**Do this:**
Scale the records from the line with "At what coordinates should I click to accomplish: Open" to the line with "point(129,237)", both included: reproduce every line, requests too, but multiply each coordinate in the answers by 2.1 and round to the nearest whole number, with halves rounded up. Leave every number in the requests unchanged and return only these lines.

======

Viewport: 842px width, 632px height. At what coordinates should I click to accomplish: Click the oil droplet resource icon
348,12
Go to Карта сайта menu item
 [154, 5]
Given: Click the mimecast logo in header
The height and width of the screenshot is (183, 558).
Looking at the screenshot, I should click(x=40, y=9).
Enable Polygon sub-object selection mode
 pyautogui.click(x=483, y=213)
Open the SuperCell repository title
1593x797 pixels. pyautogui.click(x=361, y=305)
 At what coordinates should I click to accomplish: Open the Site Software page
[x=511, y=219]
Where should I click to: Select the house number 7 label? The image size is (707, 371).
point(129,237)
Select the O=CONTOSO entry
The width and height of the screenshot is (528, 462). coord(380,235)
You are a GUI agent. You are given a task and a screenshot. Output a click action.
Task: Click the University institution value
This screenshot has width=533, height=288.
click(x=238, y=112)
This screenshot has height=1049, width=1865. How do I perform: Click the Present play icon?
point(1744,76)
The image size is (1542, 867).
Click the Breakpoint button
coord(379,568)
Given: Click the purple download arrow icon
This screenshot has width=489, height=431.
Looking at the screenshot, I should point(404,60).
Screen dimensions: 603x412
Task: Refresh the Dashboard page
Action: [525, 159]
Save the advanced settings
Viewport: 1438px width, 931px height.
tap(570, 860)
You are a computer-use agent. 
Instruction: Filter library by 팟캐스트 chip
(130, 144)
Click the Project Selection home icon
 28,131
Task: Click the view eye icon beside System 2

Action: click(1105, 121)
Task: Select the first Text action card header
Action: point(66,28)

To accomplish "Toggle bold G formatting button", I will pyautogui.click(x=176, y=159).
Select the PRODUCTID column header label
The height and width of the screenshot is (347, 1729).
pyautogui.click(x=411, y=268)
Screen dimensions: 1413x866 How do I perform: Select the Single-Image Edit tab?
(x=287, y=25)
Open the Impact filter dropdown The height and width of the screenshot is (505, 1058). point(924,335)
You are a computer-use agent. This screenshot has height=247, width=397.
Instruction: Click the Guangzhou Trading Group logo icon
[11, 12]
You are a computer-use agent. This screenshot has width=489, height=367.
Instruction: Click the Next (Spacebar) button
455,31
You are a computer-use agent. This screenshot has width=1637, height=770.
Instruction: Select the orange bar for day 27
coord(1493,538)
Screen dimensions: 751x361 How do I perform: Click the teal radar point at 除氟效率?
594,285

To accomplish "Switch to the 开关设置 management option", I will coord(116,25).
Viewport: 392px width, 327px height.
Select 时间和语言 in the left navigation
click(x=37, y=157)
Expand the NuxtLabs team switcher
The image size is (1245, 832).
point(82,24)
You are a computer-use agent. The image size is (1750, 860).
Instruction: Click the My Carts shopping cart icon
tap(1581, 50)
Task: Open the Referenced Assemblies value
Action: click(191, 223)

======

**Solution for this task:**
 At what coordinates should I click to accomplish: Open the Site Software page
[x=1073, y=460]
Where should I click to: Select the house number 7 label? The image size is (707, 371).
point(271,498)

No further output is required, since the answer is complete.